A sigh of relief that exams are over, no more submissions and project deadlines for this coming three months. YEAR ONE IS OVER! But, this is probably just another beginning. Someone once said that Architecture is for life, it’s not just sunday prayers nor occasional visits. It’s something to be done daily, to go over and over it again. I guess once in, there’s hardly a clear signal for an exit. I’m glad that over the academic year I did learnt something, move a little closer to my goal, and climb up a little higher of that ladder of knowledge. Roads are bumpy, but I know faith would guide me through. Keeping my fingers crossed for the second semester, but as my dad said, grades are not the ultimate factor. But still, I still think it is part of a motivation factor.
Yet another month has passed, and i know soon it will be june in a blink of an eye. May is almost here, nothing special, work as usual. But what is bugging me lately is the fact that I’m like obsessed with certain things lately. Like how I will want to get many many things, from clothings to shoes to everything that I could change about myself. So many wants lately that I feel as though I’m turning into someone who just being materialistic. I’m not, and i wouldn’t want to be one either. Money is evil, evil is money. Do money takes away happiness or does it actually bring happiness? Or maybe it just fills the empty soul of one? ugh, whatever. Lots of thoughts running through that I can’t seem to get it sorted out. NIghtos world! ;) may evrything goes well this summer break.
What a hectic weekend ahead. Like I’m piled with tons of work to do and it is all dued by Monday. I’m catching the Monday fears instead! Ugh. Fine I’ll press on. It’s the way of life right? I pray for a fruitful Day tomorrow and the day after that. And not forgetting the month of April too. Hehe I know I’m greedy here but well I need some luck in this, so bless me please:) as for things lately, I can’t be bothered with the cold war that’s ongoing right now between me and my mom. Like its pointless, over minor issues. Like what the hell? I’m standing by my principles. Probably I’m becoming more of a less sensitive, no rather emotionless person in all.
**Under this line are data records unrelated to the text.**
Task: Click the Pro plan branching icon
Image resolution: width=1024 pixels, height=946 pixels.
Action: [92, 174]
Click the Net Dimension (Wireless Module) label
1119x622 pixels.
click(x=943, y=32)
I’m getting irritated by how some friendships have turn into a “when I need you then I’ll walk into your life” kind of thing. And how I no longer see value in what I thought were to be good and lasting friendships. I’m starting to treasure the ones that I value and walking away from those I think are not worth it. How do I know? You don’t judge your friend when true friendship exists. Sighs on how things have been changing but things change eventually. So I’m moving on. Time for ab early night rest.
It’s funny how the stars that used to light so bright,
are fading into the skies tonight.
Come on stars show your light,
guide me through these blinded nights.